Problem requirements =>
Pull every line with "value" from the material.

Provided records =>
.....

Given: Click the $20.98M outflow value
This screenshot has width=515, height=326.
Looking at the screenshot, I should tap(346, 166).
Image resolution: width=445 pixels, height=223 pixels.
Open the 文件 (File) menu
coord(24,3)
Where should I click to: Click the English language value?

.....

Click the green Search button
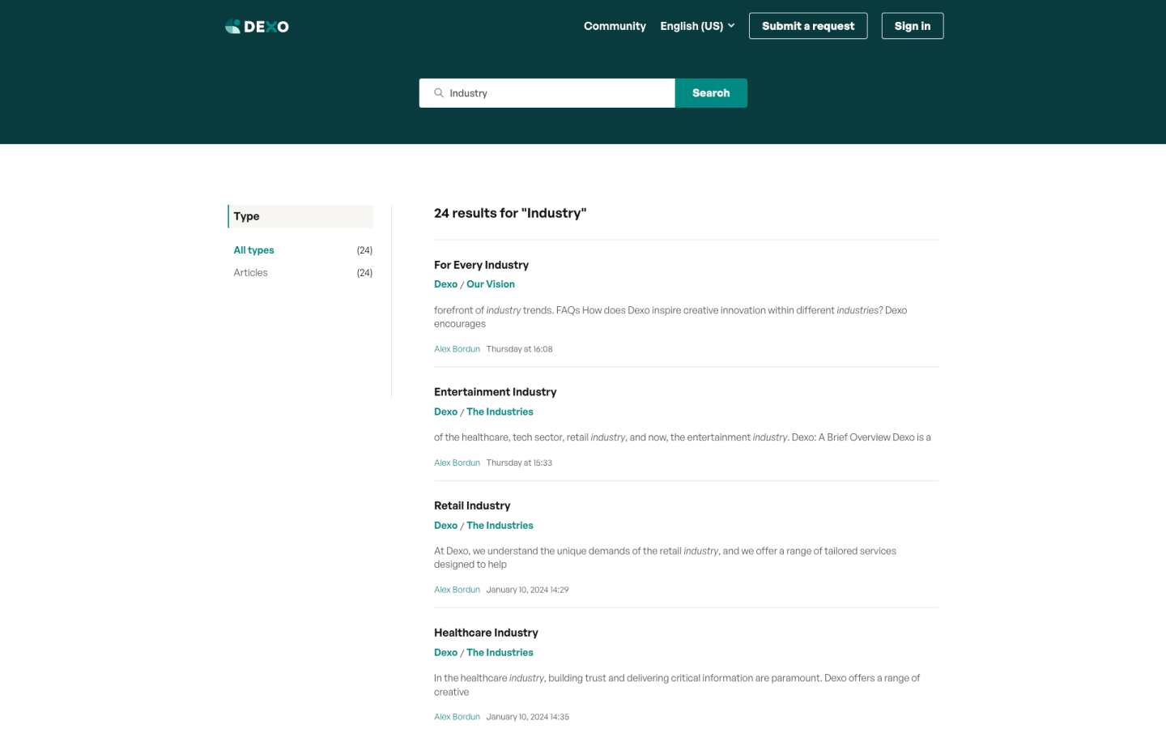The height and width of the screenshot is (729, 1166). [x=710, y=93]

.....

Answer section =>
Given: Click the $20.98M outflow value
Where should I click to: Click the English language value?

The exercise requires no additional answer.